Data excerpts:
◇ ◇ ◇ ◇
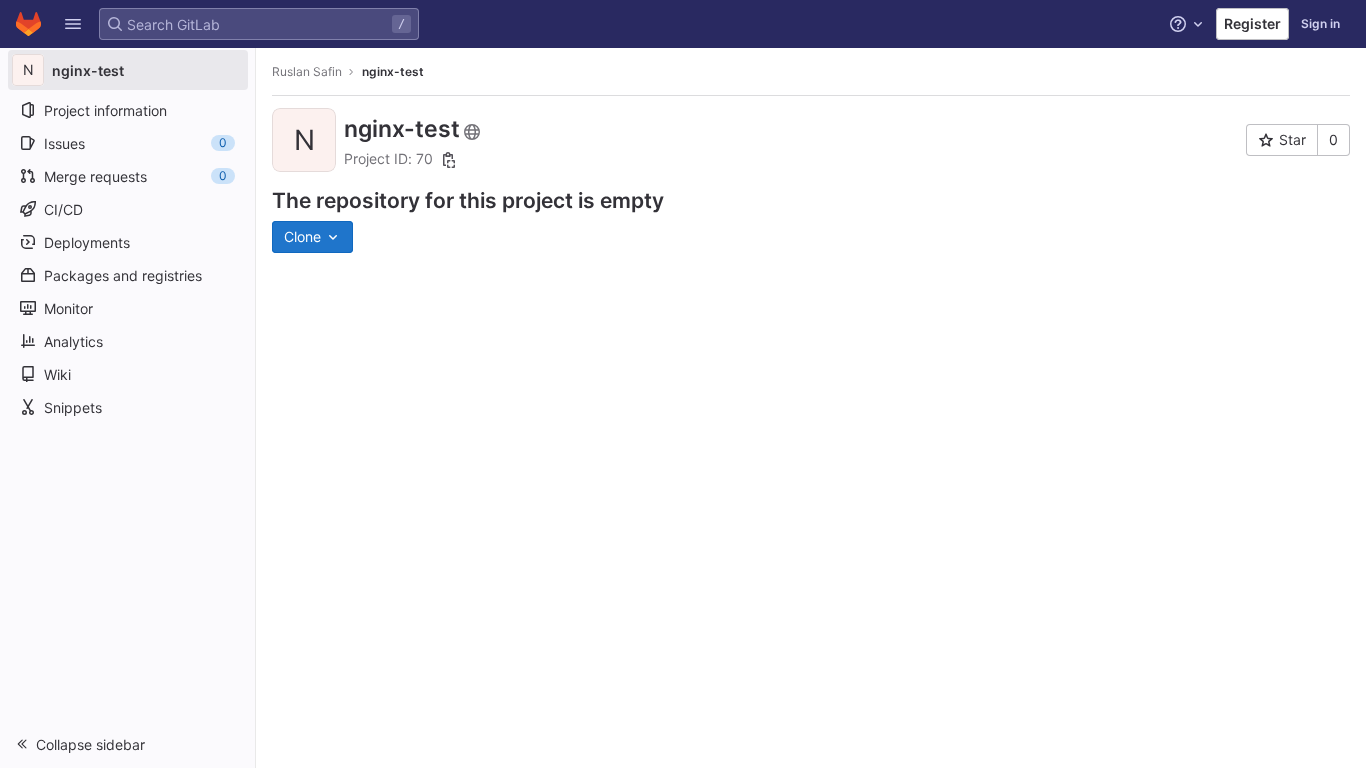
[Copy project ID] (449, 160)
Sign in (1320, 23)
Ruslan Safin (307, 71)
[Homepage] (28, 24)
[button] (73, 24)
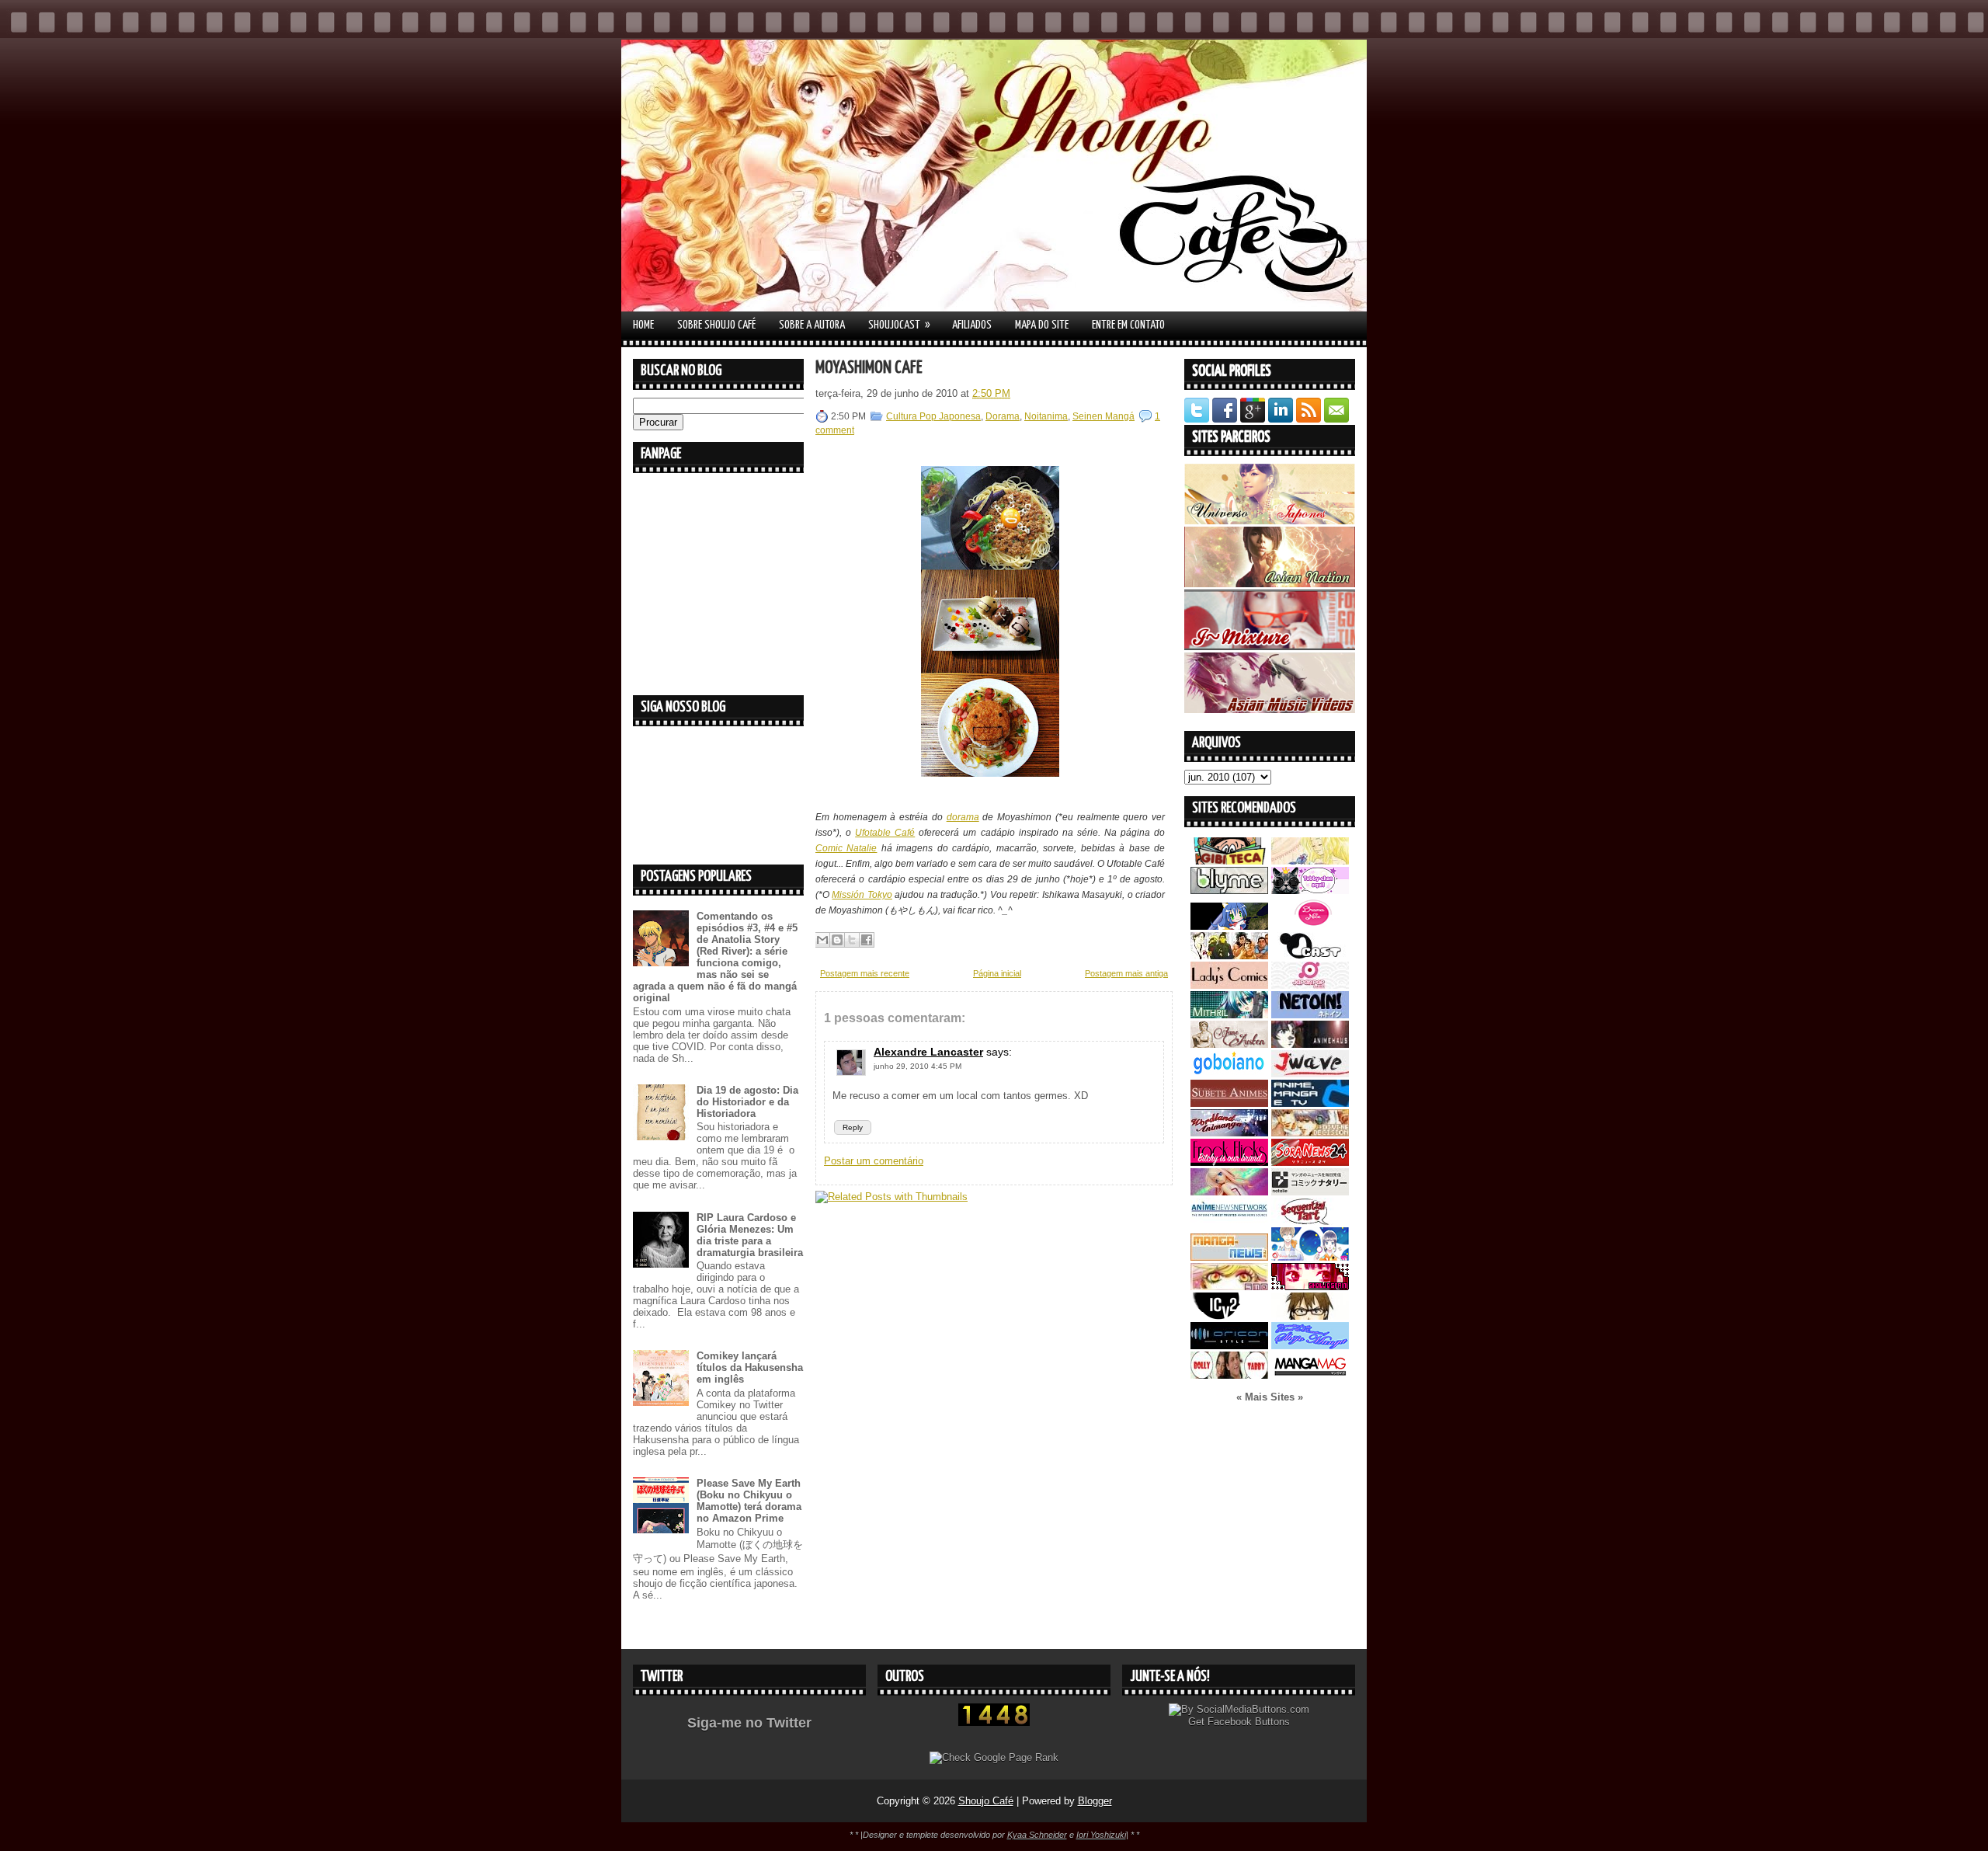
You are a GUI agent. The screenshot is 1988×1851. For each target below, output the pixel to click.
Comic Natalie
◇ ◇ ◇ ◇
:: Task brief ::
Produce the data again character for character, with the images left out.

:: Solution for this task ::
[Copy project ID] (449, 160)
Sign in (1320, 23)
Ruslan Safin (307, 71)
[Homepage] (28, 24)
[button] (73, 24)
You are a GUI agent. The screenshot is 1988×1851. For each target below, output the pixel to click.
Comic Natalie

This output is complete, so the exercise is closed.